Dunne follows with a detailed description of the maneuvers for correct use of binoculars, an acquired skill of frustrated beginners. He nearly envisions the experience birder as performing a choreography of mind-hand-binocular-bird intuitive flow of action for maximum identification success.

Although this is not a typical field guide akin to Sibley, Peterson, etc., Dunne does give a nod to their variable design, accuracy and illustration format. Here

 a subsection covers process guides, “those guides that work best are those whose format is not so much anchored in a process as an embodiment of it.” This sounds to me, that if you’re well-versed in such apparently biblical field guides, you’ve mastered the Tao Te Ching of birding!

A chapter on where to bird mentions various local sites by habitat, noting that some of the best birding is upwind of sewage treatment plants, and gives extensive coverage of hotspots across the country and abroad, as well as pelagic (by sea) adventures.

Scattered throughout the book are inserts by guest writers with tips and anecdotes, such as one beginner’s expedition being matched with an (unknown to her) expert birder on a Christmas Bird Count.

Dunne is at his best when he comes down to reiterating his ten steps of bird identification, only the first few of which concern size, shape, and field marks. The more experienced birder then knows to consider behavior, flight patterns, ground and roosting activity, habitat, nearby birds, reaction to human presence, etc. He gives ample pages enlarging on these nuances.

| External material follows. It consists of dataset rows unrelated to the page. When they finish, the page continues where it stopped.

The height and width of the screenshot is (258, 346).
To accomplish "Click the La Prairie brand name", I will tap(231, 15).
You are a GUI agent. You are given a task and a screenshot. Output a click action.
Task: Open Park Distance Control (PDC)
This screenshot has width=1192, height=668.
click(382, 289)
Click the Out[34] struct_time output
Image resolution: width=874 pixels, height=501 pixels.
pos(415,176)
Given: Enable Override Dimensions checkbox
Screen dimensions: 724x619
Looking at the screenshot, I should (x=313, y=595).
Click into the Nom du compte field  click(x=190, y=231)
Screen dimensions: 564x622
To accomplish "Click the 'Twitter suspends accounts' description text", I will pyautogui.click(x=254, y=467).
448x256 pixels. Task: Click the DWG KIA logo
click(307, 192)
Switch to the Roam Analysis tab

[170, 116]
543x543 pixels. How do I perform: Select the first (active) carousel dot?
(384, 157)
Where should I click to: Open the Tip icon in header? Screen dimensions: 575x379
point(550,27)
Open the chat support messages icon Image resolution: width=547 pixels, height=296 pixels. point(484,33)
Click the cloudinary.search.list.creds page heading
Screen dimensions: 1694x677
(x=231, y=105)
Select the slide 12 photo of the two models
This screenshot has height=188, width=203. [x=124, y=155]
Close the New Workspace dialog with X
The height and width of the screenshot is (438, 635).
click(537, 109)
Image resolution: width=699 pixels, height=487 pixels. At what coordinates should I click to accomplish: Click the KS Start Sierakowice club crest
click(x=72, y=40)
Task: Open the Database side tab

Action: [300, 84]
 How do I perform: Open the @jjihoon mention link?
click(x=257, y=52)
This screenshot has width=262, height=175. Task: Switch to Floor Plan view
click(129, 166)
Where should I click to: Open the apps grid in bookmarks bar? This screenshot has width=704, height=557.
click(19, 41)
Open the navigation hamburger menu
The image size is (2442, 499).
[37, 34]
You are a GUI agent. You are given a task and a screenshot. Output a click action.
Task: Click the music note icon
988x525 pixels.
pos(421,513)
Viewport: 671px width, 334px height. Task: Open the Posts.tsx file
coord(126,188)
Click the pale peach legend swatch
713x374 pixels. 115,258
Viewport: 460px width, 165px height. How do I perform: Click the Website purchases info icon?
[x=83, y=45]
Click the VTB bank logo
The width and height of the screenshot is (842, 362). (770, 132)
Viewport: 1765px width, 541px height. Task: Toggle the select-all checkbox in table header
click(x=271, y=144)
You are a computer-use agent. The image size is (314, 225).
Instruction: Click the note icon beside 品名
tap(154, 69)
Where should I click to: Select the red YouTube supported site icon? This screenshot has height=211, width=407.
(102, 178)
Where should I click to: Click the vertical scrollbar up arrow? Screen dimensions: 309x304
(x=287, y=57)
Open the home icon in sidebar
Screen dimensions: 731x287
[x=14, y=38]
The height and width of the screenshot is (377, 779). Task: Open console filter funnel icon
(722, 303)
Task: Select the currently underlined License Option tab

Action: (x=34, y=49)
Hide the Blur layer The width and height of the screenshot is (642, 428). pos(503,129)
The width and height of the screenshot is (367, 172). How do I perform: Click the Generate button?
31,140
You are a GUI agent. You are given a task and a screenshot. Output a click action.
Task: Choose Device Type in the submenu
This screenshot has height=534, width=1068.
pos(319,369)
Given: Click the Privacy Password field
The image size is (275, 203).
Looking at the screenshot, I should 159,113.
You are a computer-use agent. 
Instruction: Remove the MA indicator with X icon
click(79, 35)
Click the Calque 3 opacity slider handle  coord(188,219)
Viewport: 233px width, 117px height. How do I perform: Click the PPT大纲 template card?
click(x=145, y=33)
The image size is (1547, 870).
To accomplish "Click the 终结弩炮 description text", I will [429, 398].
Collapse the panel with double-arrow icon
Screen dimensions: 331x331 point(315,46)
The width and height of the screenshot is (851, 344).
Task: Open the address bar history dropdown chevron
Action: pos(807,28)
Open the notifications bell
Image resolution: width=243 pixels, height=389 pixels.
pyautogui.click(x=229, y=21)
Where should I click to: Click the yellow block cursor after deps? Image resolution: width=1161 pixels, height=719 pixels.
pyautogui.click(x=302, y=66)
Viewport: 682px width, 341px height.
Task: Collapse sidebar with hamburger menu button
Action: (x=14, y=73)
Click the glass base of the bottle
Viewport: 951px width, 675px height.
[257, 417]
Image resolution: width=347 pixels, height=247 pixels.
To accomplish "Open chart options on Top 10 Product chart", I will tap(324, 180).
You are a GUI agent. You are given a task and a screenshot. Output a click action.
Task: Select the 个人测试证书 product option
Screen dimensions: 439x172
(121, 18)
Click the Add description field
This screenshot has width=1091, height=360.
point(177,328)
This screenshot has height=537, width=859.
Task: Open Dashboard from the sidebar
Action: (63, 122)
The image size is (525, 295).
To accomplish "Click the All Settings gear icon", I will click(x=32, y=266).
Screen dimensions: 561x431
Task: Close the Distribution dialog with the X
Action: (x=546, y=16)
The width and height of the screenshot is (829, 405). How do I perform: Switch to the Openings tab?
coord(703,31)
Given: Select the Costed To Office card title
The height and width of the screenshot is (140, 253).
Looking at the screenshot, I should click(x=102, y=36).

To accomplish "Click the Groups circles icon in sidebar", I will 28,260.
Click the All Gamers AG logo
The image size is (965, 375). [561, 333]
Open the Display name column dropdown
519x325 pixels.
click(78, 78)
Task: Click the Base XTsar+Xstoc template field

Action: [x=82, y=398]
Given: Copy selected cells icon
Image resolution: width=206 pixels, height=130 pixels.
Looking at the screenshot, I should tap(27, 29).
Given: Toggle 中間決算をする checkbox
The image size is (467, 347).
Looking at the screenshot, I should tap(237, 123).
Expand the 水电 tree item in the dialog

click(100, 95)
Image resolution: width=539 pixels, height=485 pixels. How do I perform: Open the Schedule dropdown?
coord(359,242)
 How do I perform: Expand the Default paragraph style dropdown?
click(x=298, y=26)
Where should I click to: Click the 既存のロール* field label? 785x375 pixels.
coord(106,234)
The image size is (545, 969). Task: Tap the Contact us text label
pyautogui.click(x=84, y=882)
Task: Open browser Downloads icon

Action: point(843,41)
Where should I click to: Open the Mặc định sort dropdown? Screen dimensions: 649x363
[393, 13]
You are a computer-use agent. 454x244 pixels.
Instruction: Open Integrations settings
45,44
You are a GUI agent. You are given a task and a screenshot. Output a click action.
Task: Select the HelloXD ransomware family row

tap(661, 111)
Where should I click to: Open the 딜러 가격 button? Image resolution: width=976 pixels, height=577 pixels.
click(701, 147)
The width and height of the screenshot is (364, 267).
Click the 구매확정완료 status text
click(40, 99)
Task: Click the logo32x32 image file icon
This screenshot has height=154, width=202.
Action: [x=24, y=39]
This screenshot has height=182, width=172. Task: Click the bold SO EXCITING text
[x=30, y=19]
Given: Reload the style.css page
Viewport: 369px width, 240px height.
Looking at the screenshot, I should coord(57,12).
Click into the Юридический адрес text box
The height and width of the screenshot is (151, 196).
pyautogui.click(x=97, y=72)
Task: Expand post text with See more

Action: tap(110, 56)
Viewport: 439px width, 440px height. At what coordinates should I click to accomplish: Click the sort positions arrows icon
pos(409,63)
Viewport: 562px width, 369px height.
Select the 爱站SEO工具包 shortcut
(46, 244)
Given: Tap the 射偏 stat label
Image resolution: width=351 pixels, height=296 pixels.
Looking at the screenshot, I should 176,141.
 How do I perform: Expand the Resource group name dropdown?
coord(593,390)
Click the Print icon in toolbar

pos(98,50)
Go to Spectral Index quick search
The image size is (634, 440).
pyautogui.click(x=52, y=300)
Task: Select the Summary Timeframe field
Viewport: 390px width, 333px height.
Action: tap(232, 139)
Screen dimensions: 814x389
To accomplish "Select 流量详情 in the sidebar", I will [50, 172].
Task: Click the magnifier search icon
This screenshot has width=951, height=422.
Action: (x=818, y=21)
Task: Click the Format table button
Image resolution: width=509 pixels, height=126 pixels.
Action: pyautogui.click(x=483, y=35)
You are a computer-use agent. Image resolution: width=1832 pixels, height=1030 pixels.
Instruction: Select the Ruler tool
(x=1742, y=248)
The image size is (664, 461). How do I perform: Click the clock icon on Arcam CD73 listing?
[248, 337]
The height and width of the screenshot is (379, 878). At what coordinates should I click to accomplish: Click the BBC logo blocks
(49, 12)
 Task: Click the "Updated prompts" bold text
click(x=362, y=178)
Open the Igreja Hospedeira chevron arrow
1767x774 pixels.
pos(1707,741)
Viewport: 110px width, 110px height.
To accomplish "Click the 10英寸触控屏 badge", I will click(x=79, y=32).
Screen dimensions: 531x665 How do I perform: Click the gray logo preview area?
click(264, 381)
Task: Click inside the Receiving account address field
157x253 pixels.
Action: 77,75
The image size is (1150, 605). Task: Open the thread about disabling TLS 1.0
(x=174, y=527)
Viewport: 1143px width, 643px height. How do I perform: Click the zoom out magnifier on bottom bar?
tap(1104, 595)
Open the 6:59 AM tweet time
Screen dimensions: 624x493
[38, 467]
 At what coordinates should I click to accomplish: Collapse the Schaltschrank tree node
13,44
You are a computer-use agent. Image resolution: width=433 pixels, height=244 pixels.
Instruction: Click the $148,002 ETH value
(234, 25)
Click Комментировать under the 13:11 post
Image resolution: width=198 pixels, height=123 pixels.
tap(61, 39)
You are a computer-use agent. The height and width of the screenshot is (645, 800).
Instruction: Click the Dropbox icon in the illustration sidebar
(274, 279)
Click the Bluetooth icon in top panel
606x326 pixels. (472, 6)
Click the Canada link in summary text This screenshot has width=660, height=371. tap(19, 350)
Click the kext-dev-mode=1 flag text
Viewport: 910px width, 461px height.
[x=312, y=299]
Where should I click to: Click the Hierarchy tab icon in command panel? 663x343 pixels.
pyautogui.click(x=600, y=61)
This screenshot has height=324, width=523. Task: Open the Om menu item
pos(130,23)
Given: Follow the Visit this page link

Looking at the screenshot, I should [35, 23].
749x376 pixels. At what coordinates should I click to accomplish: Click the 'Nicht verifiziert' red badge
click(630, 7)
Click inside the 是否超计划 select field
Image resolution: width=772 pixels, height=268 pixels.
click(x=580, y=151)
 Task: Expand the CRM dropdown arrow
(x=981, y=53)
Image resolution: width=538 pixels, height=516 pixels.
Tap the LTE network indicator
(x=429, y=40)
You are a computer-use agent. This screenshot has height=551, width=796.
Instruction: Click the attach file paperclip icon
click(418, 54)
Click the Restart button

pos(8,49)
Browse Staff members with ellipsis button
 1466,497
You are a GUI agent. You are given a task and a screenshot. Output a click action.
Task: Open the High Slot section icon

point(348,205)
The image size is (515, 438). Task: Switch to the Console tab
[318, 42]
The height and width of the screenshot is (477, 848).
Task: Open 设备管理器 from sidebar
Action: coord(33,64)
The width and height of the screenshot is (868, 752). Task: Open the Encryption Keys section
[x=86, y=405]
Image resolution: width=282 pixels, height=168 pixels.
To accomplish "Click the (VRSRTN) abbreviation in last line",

Nonetheless, Dunne does seem to delight in propounding the proper ‘pishing’ pronunciation protocol, or enthralling with the near esoteric, as how to predict a fallout by watching the moon with your spotting scope on the night before you plan to go birding.

Fortunately, for the novice, such terms as “fallout” or “passerine,” glided by in the text, are defined by a glossary at the end of the book, where there is also an American Birding Association Checklist of the Birds of North America and a code of birding ethics.

This book is an omnibus of all things about birding outside of classic field guide identification. It will refine your skills and advance you toward your goal of expert birders. It is clear that the author finds himself a guru in that category.

The book is available at the Rutland Free Library and also at Amazon.com where it received a rating of four out of five stars.